First Mover Asia: Is Germany Really the Most Crypto-Friendly Jurisdiction? Maybe Not; Bitcoin Gains

Catch the latest episodes of CoinDesk TV for insightful interviews with crypto industry leaders and analysis. And sign up for First Mover, our daily newsletter putting the latest moves in crypto markets in context.

As of press time, the largest cryptocurrency was changing hands at $41,300, still well off the high around $48,000 a few weeks ago.

“The macro landscape is looking positive in my opinion,” wrote Marcus Sotiriou, analyst at the U.K.-based digital asset broker GlobalBlock in a newsletter.

Sotiriou said he thinks the economy will have a soft landing despite many analysts forecasting a recession.
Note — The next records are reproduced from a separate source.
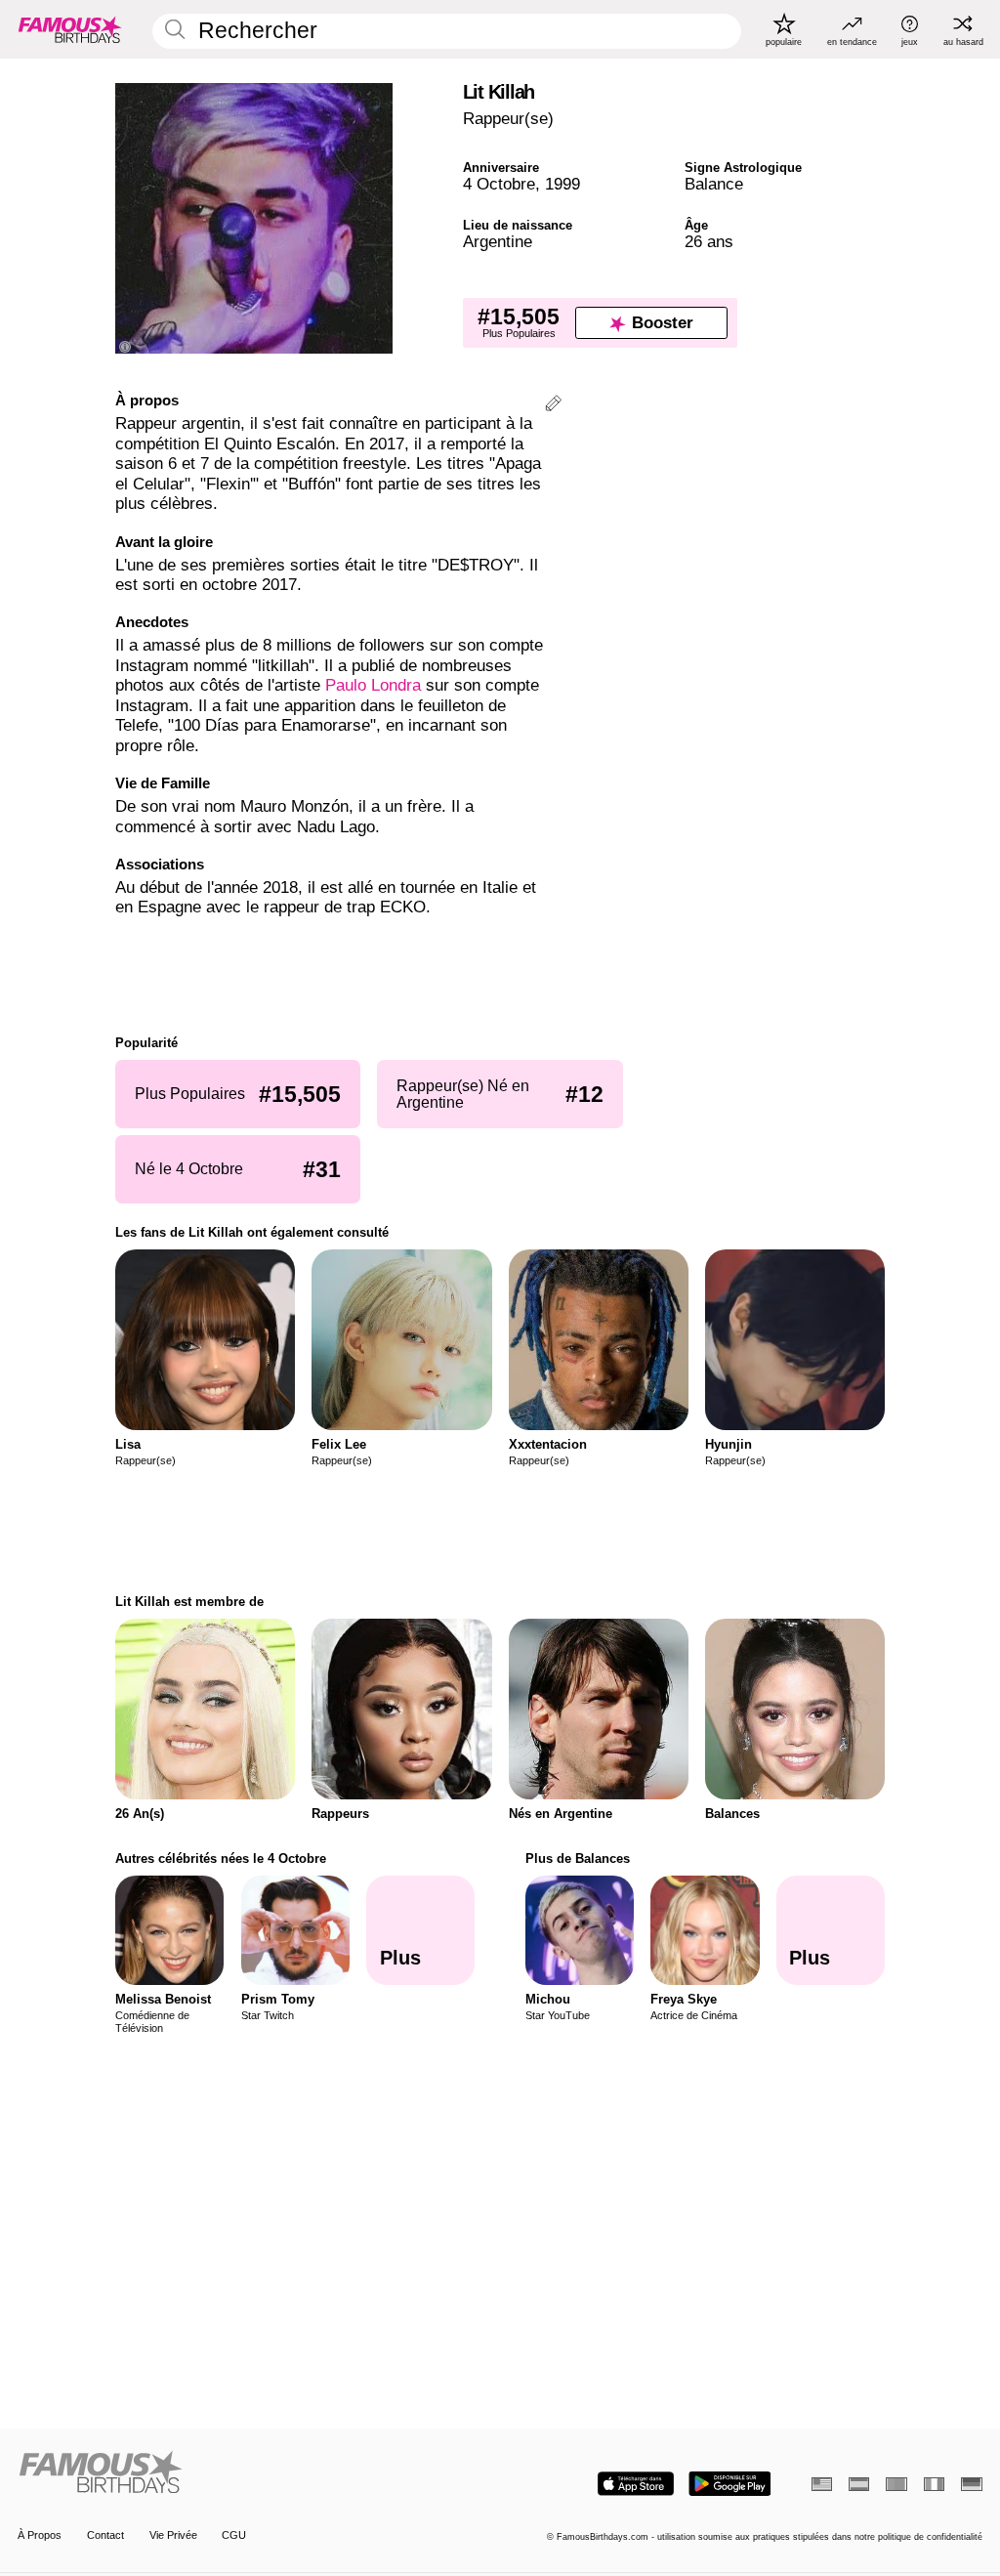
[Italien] (934, 2484)
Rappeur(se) (508, 118)
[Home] (254, 2473)
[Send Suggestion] (553, 406)
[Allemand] (971, 2484)
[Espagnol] (859, 2484)
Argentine (497, 241)
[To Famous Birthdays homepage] (70, 29)
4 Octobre (499, 184)
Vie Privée (173, 2535)
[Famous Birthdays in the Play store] (729, 2483)
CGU (234, 2535)
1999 (562, 184)
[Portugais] (896, 2484)
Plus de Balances (577, 1858)
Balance (714, 184)
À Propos (40, 2535)
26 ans (709, 241)
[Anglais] (822, 2484)
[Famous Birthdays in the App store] (636, 2483)
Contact (105, 2535)
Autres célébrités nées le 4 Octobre (220, 1858)
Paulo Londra (373, 685)
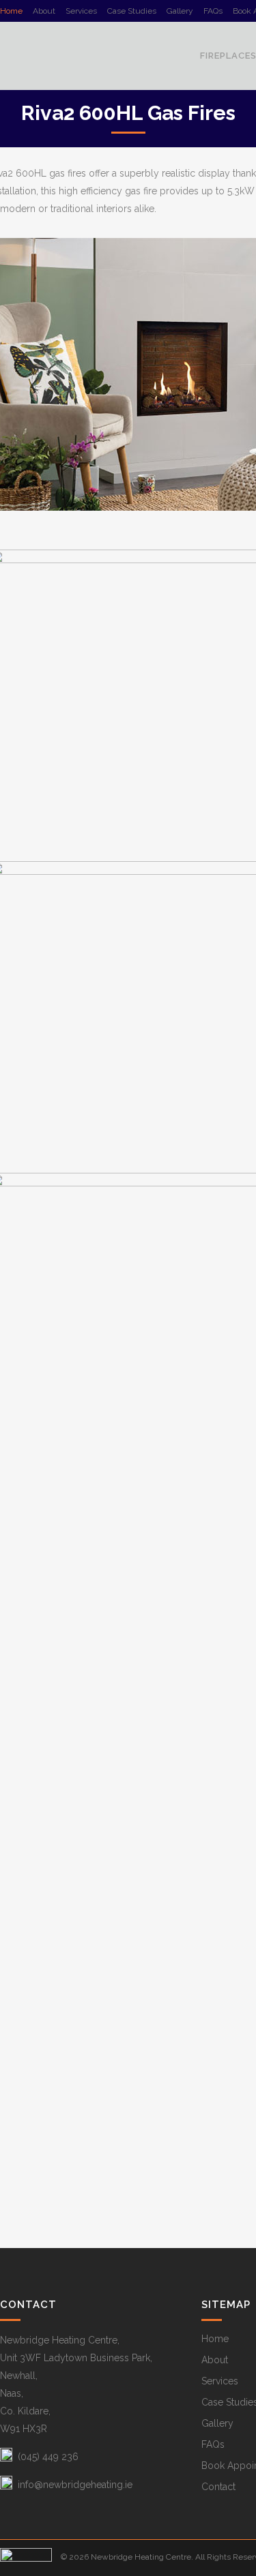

He is bullish on bitcoin and equities even though the Federal Reserve might jack up interest rates by 0.5 percentage point next month – double the 0.25 percentage-point increases seen in recent years.

Last week, crypto funds suffered outflows for the second straight week, with some $97 million of redemptions, possibly due to "bitcoin becoming increasingly interest-rate sensitive."

According to Glassnode, a large amount of bitcoin supply has been accumulated between the $38,000 and $45,000 price range, as reported by CoinDesk's Damanick Dantes in Market Wrap. That suggests price-insensitive traders hold much of bitcoin's supply above the $40,000 price level.

"Traders have still yet to make high conviction bets to the upside or downside," according to analysts from the investment research firm FundStrat.

Coin Metrics, a blockchain analysis firm, noted that Bitcoin is approaching the halfway point between the original blockchain's third and fourth reward halvings. (They happen every 210,000 data blocks, or roughly every four years; the next one is tipped to happen on May 4, 2024.)

In traditional markets, U.S. stocks rose as analysts noted that investors had become too bearish, the 10-year U.S. Treasury yield rose to 2.94%, the highest since 2018.

Elsewhere in crypto, CoinDesk's Tracy Wang reported that the prolific decentralized finance (DeFi) developer Andre Cronje appears to be back in crypto after abruptly quitting the industry last month.

What’s the first thing you associate ‘EU’ with when it comes to business? Devastatingly high taxes and a fierce bureaucracy.

So it's of some surprise when Germany recently took top spot away from Singapore as the world’s most crypto-friendly jurisdiction, according to a ranking by CoinCub.

The rationale? No taxation on crypto if you sell it after a year of holding. If you sell it (over 600 Euros, or $648) prior to that one-year point, you are taxed under the usual capital gains regime.

To be sure, this is a very good thing for long term HODLERs. If you are long on bitcoin and want to stack sats, this tax regime will treat you very well.

However, this doesn’t work very well for decentralized finance (DeFi). Decentralized exchanges, yield farming, liquidity mining… all of this relies on rapid trades and transactions. It's what underpins this fancy new machine, which has over $100 billion in value currently locked in.

So a DeFi trader in Germany is going to have a nasty tax bill come tax time. Figuring out the tax liability is difficult, when the average month of a DeFi trader is a complex and intricate web. Crypto derivatives trading — which pumps through hundreds of billions of dollars a day in volume — is also subject to the usual capital gains tax too. Germany’s crypto friendliness quickly slips away if you look at it under this rubric.

Bitcoin (BTC) returned above $40,000, which is the midpoint of its three-month long price range. Still, the cryptocurrency faces initial resistance at $43,500, which could stall the current upside in price.

The relative strength index (RSI) on intraday charts is approaching overbought levels, similar to what occurred in late-March, which preceded a pullback in price. On the daily chart, however, the RSI is neutral, which means buyers could remain active at support.

For now, BTC continues to hold support above $37,500 – a key level that has kept the recovery phase intact. Further, a series of higher price lows since Jan. 24 indicates a slowdown in selling pressure, albeit with 20% price swings.